### Written instruction 1
Return the passage from the RStudio data viewer page exactly as it appears, beginning at the words "You can also" and stopping after the words "the upper left.".

# Start of Passage given

Using the Data Viewer in the RStudio IDE

Follow

Introduction

The RStudio IDE includes a data viewer that allows you to look inside data frames and other rectangular data structures. The viewer also allows includes some simple exploratory data analysis (EDA) features that can help you understand the data as you manipulate it with R.

Starting the viewer

You can invoke the viewer in a console by calling the View function on the data frame you want to look at. For instance, to view the built-in iris dataset, run these commands:

> data(iris)
> View(iris)

You can also start the viewer by clicking on the table data icon on the right, in the environment pane:

Sorting

As you might expect, you can sort by any column by just by clicking on the column. Click on a column that’s already sorted to reverse the sort direction.

To remove sorting and show the data in the order R sees it, click the empty cell in the upper left.

Filtering

To apply filters, click the Filter icon in the toolbar. Any field that can be filtered will have a white box labeled All. Click this box to change which field values you want to see. For instance, to filter out irises with a sepal width greater than 3.6:

Note the text on the bottom, which indicates how many records the dataset contained before and after filtering; in this case we’ve filtered 150 records down to 135.

# End of Passage given
# Start of Supplied information

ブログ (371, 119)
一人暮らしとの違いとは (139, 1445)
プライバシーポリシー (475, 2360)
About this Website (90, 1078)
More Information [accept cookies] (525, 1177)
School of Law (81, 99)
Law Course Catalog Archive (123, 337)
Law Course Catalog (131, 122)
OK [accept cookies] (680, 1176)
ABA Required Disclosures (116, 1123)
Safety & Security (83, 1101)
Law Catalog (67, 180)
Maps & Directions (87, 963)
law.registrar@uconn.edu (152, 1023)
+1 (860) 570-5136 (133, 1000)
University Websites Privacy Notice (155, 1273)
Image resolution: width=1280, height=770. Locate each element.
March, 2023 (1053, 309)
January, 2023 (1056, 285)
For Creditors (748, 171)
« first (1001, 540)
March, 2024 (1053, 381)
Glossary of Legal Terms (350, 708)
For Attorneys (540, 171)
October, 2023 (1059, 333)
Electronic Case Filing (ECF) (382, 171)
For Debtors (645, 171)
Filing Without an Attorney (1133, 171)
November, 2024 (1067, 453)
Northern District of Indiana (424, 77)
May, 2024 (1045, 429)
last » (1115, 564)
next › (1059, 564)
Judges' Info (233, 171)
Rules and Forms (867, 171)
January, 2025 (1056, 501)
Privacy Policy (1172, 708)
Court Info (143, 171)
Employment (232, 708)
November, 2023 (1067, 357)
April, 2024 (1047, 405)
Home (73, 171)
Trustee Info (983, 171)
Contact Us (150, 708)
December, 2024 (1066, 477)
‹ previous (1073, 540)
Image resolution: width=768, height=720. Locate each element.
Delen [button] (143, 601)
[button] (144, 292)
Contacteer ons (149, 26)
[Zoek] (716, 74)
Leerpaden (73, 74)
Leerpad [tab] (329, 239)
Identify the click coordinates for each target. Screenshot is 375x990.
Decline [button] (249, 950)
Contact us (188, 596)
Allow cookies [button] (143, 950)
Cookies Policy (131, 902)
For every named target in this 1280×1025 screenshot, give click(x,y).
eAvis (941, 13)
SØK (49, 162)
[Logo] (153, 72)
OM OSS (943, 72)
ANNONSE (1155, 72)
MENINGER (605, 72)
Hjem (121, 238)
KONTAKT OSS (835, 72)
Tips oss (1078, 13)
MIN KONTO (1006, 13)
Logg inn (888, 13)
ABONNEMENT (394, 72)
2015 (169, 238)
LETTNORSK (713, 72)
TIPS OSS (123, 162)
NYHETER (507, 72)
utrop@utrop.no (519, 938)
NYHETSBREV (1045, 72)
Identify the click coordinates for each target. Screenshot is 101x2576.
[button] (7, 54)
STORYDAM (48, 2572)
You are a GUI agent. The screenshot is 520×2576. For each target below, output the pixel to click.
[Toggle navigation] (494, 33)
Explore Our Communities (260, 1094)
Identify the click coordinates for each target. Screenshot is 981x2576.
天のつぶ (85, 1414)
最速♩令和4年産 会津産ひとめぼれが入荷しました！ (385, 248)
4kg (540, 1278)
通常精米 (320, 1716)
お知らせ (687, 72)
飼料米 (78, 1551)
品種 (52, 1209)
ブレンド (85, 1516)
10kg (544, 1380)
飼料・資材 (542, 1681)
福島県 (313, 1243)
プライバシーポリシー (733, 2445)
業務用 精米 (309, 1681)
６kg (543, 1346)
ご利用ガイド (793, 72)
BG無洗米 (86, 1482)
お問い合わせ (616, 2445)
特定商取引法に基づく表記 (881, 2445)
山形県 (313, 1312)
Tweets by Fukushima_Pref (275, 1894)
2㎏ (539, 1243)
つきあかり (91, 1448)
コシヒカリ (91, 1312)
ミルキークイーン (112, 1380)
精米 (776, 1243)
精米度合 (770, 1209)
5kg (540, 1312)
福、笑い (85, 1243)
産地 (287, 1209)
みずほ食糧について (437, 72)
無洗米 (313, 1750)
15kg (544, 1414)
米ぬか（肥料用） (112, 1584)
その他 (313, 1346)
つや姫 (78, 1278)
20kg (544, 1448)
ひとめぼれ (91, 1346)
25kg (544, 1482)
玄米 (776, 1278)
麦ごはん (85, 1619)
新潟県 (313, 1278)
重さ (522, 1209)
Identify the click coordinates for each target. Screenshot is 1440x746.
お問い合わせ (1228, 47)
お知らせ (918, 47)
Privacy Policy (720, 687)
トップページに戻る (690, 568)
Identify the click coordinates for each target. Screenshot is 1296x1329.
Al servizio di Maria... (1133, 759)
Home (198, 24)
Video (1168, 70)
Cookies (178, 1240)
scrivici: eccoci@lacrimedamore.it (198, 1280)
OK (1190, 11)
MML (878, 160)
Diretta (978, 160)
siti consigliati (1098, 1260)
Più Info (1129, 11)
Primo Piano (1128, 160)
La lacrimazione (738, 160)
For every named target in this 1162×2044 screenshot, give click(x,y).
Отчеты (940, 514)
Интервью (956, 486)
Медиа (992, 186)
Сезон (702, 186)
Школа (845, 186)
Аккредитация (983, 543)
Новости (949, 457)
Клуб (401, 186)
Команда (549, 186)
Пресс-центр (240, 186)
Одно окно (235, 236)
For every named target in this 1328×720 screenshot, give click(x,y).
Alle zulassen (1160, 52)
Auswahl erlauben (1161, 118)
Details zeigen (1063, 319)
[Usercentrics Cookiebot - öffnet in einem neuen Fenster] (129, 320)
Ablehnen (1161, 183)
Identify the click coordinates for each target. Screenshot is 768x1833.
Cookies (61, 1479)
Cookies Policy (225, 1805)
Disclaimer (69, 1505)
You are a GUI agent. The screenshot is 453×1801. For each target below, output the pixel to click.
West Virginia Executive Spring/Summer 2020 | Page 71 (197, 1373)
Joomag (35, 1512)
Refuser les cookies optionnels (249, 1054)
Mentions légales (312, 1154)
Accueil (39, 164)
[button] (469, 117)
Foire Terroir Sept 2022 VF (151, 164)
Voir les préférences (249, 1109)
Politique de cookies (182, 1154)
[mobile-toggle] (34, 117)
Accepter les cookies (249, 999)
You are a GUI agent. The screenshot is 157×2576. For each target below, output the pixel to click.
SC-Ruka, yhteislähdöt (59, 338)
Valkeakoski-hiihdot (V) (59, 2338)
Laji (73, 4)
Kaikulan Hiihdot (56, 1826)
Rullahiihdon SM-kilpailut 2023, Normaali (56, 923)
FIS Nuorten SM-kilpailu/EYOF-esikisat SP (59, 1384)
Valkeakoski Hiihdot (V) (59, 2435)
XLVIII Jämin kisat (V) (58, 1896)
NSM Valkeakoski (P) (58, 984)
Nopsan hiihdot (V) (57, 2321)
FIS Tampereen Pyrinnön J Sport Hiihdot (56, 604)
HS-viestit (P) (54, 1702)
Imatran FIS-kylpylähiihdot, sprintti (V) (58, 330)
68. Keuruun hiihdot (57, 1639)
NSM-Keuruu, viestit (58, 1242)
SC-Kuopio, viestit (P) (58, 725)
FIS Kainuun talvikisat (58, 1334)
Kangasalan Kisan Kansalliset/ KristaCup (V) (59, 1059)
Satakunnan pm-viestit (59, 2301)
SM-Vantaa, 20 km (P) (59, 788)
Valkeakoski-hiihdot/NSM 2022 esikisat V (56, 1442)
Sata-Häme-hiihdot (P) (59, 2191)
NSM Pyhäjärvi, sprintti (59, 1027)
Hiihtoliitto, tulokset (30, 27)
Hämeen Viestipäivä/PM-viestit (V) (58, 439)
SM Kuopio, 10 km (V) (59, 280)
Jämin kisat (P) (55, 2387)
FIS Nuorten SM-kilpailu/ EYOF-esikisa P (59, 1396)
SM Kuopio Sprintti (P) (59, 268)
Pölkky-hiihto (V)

# End of Supplied information

### Written instruction 2
Retype the lines of the records, beginning at the line that has "NSM-Keuruu, viestit (58, 1242)" and stopping after the last line of the records.

### Answer 1
You can also start the viewer by clicking on the table data icon on the right, in the environment pane:

Sorting

As you might expect, you can sort by any column by just by clicking on the column. Click on a column that’s already sorted to reverse the sort direction.

To remove sorting and show the data in the order R sees it, click the empty cell in the upper left.

### Answer 2
NSM-Keuruu, viestit (58, 1242)
SC-Kuopio, viestit (P) (58, 725)
FIS Kainuun talvikisat (58, 1334)
Kangasalan Kisan Kansalliset/ KristaCup (V) (59, 1059)
Satakunnan pm-viestit (59, 2301)
SM-Vantaa, 20 km (P) (59, 788)
Valkeakoski-hiihdot/NSM 2022 esikisat V (56, 1442)
Sata-Häme-hiihdot (P) (59, 2191)
NSM Pyhäjärvi, sprintti (59, 1027)
Hiihtoliitto, tulokset (30, 27)
Hämeen Viestipäivä/PM-viestit (V) (58, 439)
SM Kuopio, 10 km (V) (59, 280)
Jämin kisat (P) (55, 2387)
FIS Nuorten SM-kilpailu/ EYOF-esikisa P (59, 1396)
SM Kuopio Sprintti (P) (59, 268)
Pölkky-hiihto (V)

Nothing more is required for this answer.